[Opening DATA UNDER STUDY section]

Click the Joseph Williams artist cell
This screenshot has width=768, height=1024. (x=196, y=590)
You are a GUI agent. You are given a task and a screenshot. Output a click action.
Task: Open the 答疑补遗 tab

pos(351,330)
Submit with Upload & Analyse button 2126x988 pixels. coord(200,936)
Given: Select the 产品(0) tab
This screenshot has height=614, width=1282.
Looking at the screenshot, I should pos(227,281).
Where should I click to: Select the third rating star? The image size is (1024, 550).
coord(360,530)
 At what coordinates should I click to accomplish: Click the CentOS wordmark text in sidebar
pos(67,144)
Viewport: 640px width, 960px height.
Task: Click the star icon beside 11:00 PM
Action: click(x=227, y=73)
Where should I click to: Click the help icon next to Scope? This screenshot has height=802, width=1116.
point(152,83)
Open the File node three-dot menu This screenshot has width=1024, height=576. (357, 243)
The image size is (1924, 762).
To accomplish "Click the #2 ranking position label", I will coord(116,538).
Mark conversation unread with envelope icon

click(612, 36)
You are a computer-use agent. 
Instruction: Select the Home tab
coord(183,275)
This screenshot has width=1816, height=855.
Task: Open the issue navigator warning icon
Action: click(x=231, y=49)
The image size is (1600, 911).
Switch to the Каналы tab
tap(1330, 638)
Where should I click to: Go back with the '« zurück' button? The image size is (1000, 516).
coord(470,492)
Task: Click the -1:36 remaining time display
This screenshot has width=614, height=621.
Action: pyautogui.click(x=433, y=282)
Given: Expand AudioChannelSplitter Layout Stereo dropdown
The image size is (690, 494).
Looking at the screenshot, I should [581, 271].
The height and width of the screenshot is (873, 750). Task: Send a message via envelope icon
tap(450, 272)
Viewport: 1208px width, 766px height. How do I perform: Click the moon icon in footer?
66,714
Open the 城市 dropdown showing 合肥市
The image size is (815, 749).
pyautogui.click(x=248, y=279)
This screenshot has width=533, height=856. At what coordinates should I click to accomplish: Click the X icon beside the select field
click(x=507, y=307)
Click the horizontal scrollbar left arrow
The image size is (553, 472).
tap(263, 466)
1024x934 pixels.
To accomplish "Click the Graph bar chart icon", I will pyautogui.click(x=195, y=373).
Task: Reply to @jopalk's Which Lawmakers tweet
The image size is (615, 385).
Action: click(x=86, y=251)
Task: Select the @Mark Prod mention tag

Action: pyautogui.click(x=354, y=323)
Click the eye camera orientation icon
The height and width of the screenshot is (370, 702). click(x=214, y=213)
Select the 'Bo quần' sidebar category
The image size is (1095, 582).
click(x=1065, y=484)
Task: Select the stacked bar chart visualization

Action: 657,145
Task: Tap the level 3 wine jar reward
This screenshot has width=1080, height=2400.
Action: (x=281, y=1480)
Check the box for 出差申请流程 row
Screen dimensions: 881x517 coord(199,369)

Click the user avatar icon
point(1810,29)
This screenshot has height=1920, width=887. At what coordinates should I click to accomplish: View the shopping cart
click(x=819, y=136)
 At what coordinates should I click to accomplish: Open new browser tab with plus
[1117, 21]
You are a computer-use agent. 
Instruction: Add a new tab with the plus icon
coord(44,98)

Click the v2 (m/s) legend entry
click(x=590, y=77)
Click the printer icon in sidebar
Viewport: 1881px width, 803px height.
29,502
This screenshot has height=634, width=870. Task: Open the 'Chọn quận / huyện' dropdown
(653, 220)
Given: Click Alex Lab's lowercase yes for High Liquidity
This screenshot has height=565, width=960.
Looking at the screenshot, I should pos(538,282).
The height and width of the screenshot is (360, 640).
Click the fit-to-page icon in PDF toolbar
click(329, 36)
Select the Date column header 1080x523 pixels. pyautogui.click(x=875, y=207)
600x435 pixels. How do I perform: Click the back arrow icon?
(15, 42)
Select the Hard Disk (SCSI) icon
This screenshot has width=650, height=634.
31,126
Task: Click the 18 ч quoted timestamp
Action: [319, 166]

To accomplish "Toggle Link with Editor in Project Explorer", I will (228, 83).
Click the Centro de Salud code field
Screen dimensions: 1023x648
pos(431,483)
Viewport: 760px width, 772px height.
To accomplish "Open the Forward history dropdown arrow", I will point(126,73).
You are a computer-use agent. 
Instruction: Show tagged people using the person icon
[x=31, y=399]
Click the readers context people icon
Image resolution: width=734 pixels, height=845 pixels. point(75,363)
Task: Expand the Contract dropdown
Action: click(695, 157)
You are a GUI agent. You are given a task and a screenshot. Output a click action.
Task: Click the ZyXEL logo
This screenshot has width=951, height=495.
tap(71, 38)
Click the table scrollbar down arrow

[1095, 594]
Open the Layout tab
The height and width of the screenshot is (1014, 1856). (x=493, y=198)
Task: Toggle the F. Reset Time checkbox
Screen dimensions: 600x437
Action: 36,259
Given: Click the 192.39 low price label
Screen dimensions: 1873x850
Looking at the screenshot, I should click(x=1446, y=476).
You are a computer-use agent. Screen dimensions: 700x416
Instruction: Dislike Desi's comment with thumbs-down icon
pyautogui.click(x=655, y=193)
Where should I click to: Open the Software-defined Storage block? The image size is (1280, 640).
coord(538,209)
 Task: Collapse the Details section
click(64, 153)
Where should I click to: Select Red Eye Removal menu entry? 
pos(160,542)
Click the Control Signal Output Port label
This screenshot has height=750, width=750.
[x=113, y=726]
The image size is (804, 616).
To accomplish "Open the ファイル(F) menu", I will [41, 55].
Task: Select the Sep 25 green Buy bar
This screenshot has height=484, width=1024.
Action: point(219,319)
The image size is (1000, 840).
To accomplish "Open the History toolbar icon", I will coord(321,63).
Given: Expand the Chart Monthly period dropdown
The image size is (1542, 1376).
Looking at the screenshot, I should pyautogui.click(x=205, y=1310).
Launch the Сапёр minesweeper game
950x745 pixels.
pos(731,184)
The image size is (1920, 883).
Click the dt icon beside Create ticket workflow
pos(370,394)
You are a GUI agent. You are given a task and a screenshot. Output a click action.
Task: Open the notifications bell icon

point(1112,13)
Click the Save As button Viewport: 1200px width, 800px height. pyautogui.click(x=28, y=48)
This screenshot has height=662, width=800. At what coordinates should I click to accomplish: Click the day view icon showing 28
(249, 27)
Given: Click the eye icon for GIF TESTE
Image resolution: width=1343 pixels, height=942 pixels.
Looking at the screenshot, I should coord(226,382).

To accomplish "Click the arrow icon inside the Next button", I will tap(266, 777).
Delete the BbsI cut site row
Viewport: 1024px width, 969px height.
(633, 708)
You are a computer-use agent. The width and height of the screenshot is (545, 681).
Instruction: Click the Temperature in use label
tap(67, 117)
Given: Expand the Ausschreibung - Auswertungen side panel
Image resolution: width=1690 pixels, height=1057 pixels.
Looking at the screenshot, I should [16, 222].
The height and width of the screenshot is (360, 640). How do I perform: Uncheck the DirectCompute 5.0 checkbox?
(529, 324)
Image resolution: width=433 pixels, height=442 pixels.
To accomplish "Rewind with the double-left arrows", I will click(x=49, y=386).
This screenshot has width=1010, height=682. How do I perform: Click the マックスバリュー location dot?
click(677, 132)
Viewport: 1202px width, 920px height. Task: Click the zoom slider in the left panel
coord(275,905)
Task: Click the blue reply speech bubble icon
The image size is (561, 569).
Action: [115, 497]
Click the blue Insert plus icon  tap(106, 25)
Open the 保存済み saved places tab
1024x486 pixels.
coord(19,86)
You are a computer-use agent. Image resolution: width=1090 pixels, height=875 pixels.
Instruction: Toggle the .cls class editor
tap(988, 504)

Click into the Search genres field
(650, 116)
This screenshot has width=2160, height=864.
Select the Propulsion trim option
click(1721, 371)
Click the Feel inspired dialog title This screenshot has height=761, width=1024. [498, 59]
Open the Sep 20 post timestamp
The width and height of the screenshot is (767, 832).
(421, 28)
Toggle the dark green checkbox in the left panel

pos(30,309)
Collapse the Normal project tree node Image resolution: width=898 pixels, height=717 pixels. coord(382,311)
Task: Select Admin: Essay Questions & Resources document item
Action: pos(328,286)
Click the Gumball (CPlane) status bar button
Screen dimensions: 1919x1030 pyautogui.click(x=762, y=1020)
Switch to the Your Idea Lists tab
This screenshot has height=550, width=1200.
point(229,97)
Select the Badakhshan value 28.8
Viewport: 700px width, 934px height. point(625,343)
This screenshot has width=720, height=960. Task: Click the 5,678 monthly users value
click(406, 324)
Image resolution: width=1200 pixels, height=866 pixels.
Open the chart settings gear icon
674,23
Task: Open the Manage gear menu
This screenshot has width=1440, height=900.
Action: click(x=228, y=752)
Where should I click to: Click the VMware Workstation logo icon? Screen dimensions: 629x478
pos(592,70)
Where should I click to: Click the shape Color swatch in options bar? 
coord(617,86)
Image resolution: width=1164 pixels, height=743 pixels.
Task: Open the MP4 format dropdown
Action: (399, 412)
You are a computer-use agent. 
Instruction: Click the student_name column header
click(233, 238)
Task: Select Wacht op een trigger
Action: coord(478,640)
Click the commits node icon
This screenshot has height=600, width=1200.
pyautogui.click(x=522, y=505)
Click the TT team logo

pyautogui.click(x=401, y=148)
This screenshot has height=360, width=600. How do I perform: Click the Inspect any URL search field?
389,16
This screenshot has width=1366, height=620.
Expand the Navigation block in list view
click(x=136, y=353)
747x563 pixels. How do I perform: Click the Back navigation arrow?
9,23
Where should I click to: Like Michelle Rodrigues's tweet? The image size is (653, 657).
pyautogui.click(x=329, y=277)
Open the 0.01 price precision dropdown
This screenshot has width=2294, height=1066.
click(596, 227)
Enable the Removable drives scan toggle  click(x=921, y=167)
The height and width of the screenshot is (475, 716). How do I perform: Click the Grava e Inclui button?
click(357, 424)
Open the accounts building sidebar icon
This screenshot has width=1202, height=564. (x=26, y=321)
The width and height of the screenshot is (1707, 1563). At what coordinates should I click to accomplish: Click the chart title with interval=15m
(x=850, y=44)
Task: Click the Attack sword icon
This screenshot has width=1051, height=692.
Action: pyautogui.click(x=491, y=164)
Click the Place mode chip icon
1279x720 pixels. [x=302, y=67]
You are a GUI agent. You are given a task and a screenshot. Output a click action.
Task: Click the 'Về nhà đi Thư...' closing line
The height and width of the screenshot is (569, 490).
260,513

[Closing DATA UNDER STUDY section]

### EXERCISE
Within the entries above, how many lines hold the string "price"? State the number with no other words.

### ANSWER TO THIS TASK
2